Vietnam’s exports show signs of improvement: HSBC

VOV.VN - Vietnam’s exports have been improving since the fourth quarter of the year, with November seeing export growth of 6.7% year-on-year, according to the latest report “Vietnam at a glance” released by HSBC.

The report outlines that while textiles and footwear remain sluggish, other shipments such as computer related parts and machinery are showing sustained and encouraging signs with respective rises of 20.2% and 5.0%, albeit in part due to favorable base effects.

New areas with export growth potential, such as agricultural products, also continued to show signs of strength in support of a modest improvement towards year-end.

However, HSBC experts remain cautious about the trade prospects, as demand for goods in major trading partners is challenging. In fact, manufacturing PMI contracted further to 47.3 in November, with both output and new orders in contraction.

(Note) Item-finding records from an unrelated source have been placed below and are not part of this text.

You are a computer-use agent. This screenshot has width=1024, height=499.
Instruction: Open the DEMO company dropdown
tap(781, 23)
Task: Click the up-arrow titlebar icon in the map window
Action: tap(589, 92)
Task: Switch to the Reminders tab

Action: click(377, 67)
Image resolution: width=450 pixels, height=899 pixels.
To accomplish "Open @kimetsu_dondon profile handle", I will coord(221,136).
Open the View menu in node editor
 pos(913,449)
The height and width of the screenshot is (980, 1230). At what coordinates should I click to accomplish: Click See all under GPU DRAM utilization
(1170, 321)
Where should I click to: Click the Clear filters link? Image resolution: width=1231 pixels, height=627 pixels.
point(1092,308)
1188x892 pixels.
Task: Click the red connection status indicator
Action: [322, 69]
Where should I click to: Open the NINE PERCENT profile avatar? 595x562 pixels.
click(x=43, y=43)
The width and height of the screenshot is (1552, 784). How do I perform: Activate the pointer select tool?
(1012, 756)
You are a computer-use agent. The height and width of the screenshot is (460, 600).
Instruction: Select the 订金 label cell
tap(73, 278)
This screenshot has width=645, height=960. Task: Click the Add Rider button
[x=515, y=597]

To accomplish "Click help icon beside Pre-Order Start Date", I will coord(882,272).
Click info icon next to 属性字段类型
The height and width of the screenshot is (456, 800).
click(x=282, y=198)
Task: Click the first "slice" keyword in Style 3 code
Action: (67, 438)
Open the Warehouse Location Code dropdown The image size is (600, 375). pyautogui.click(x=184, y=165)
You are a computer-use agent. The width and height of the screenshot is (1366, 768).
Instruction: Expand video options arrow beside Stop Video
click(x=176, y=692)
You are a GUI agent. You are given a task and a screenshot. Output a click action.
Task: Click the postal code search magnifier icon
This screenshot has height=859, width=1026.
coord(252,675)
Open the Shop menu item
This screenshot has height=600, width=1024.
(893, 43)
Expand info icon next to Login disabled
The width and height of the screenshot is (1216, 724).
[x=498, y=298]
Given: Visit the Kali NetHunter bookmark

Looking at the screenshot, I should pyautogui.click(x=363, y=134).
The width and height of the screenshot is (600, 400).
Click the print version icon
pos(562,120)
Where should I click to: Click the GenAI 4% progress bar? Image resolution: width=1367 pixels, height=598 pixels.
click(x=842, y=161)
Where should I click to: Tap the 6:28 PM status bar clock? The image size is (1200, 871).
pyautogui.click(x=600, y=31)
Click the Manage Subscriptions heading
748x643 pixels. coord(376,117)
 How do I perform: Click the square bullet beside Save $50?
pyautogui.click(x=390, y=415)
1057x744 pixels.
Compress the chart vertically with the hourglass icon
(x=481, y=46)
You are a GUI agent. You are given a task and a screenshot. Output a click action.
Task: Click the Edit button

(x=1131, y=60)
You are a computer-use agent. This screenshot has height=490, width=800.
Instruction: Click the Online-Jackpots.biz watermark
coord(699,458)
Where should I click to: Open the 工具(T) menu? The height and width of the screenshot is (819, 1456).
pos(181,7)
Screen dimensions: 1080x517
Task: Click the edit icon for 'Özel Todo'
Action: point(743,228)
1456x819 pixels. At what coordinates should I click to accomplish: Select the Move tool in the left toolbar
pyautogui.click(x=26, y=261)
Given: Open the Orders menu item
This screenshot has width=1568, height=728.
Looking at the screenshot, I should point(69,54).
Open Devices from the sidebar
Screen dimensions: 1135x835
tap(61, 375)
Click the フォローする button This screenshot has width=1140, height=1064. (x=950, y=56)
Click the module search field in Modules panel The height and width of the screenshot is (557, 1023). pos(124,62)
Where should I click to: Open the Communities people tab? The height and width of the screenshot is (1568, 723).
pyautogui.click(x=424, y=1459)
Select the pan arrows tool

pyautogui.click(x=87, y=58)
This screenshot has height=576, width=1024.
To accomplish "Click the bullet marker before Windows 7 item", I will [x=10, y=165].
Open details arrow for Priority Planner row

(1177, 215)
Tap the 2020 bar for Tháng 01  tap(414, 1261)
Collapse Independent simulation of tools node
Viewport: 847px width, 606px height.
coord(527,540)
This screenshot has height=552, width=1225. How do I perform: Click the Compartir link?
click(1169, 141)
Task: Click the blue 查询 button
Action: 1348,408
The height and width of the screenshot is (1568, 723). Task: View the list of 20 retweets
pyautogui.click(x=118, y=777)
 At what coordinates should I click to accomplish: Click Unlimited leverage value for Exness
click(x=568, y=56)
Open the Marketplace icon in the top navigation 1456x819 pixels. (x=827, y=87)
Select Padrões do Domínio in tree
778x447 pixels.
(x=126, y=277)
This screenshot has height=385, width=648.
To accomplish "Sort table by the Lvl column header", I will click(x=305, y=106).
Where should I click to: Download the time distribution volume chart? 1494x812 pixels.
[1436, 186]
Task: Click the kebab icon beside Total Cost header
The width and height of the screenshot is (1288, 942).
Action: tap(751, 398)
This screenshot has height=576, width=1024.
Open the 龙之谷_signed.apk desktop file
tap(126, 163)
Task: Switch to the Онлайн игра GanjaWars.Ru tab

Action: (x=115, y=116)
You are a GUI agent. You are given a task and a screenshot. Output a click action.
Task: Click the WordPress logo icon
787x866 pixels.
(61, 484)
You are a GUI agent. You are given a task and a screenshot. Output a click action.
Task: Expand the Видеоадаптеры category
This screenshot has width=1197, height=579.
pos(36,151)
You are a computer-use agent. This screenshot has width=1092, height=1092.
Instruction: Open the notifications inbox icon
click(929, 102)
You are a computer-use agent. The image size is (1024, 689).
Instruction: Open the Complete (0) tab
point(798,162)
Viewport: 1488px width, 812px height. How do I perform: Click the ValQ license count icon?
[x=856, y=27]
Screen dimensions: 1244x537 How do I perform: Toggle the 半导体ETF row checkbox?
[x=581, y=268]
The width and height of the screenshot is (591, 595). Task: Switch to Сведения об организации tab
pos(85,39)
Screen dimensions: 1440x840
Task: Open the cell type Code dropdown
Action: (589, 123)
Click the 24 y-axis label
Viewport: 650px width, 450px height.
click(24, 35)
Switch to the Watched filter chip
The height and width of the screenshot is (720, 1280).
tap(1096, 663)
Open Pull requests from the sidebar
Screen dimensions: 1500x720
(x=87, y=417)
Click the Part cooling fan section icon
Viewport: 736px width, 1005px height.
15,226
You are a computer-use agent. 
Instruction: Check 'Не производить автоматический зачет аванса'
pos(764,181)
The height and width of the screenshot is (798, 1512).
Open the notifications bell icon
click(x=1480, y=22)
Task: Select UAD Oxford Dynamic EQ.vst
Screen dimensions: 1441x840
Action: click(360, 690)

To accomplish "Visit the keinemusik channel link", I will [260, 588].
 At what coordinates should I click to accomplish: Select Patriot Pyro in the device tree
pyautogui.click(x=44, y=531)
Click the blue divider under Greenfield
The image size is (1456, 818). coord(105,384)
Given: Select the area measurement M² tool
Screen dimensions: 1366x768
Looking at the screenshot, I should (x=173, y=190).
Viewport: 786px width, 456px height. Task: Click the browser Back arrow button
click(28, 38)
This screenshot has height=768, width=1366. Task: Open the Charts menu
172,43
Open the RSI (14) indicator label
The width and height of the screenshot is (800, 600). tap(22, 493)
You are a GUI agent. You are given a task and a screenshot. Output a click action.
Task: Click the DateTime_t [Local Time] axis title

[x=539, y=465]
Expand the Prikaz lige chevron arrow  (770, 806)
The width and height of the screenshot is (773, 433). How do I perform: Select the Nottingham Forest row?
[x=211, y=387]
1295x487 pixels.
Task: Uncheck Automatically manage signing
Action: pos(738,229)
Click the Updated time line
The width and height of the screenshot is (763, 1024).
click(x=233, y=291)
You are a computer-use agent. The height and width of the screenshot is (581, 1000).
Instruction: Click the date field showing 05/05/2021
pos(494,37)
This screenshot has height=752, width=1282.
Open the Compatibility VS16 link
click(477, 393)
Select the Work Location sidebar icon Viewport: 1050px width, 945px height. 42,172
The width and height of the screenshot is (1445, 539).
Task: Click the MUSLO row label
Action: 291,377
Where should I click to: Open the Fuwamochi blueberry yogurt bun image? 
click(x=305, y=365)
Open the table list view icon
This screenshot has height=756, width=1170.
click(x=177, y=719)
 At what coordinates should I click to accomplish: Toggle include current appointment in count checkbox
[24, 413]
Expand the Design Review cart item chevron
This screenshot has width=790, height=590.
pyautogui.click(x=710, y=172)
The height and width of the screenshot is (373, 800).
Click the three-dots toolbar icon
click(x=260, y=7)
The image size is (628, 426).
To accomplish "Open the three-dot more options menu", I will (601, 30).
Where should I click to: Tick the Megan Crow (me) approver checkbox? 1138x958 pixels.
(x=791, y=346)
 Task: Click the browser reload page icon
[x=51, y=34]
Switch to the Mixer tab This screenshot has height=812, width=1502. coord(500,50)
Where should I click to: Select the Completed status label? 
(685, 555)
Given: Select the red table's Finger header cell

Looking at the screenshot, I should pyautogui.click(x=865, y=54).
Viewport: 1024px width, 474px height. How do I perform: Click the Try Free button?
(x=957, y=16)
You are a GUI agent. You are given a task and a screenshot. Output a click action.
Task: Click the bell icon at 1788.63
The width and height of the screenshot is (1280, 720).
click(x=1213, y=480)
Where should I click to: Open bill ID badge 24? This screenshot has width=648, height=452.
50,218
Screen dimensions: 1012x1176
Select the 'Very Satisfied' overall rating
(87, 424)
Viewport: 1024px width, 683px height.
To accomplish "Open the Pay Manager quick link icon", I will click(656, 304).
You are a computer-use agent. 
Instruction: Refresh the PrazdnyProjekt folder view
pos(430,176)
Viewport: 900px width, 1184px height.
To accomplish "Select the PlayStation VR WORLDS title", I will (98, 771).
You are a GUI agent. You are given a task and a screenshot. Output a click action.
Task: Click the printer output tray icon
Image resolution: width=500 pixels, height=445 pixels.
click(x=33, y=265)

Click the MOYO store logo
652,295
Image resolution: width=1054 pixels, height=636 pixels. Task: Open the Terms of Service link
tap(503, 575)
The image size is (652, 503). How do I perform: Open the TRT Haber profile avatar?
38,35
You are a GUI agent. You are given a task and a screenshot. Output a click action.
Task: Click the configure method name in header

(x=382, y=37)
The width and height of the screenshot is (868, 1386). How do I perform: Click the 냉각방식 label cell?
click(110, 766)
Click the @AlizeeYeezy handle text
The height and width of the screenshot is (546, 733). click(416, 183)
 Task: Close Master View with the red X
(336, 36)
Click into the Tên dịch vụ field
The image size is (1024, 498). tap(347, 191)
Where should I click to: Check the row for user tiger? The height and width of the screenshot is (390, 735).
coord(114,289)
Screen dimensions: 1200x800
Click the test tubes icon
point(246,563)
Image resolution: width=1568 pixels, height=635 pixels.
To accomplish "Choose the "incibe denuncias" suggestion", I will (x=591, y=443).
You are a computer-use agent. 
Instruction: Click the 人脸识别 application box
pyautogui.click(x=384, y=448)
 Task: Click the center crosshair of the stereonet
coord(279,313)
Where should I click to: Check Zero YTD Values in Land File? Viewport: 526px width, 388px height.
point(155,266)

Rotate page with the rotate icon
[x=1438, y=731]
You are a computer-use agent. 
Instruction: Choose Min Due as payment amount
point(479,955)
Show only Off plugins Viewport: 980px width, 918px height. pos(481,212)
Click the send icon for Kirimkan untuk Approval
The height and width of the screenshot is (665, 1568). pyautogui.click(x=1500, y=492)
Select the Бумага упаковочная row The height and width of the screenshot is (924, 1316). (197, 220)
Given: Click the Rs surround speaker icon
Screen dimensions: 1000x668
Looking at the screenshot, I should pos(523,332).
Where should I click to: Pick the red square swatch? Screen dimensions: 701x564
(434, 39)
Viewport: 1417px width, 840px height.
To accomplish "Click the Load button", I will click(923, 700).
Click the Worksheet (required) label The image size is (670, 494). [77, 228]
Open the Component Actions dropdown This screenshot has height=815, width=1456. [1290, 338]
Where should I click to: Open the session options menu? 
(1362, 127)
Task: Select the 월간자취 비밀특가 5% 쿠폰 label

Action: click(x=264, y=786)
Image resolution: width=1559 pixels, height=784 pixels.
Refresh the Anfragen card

Meanwhile, domestic activity continues to be a firm pillar for the penultimate month of the year.

Indeed, the relaxation of visa policy since August has driven a sustained recovery in international tourists, with November welcoming over a million tourists for the fifth consecutive month.

With 11.2 million arrivals since the beginning of the year, the revised target of receiving between 12 million and 13 million visitors for 2023 looks to be comfortably secured.

However, the recovery of Chinese tourists appears to have plateaued, only rebounding to 30% of 2019’s level while the competition for tourism in ASEAN is set to intensify.

After Thailand’s visa exemptions for Chinese and Indian tourists, Malaysia is the next to have followed suit.

Elsewhere, headline inflation rose only 0.2% month-on-month, leading to a moderation in year-on-year inflation to 3.4% in November.

While domestic rice prices continued to face spill-over pressures from elevated international prices, falling pork prices have more than offset the former’s rise.

Meanwhile, lower oil prices have also kept a lid on inflation. But the most notable development in November is the first momentum rise in medical costs in four years, as a result of the changes in national medical service pricing, according to HSBC.

Think tanks pointed out that for the State Bank of Vietnam (SBV), signs are positive as inflation looks controlled and the economic outlook, especially on the external front, is stabilizing to a degree.

But that does not mean that upside risks to prices have dissipated. Vietnam Electricity, the state-owned utility company, raised its power prices by 4.5% in November, which typically is reflected with a one-month lag in CPI, to accommodate the diminished hydropower production due to the El Nino phenomenon.

HSBC economists emphasized that while keeping attuned to upside risks such as from food and energy prices, the SBV is advised to keep the policy rate steady at 4.50% throughout 2024.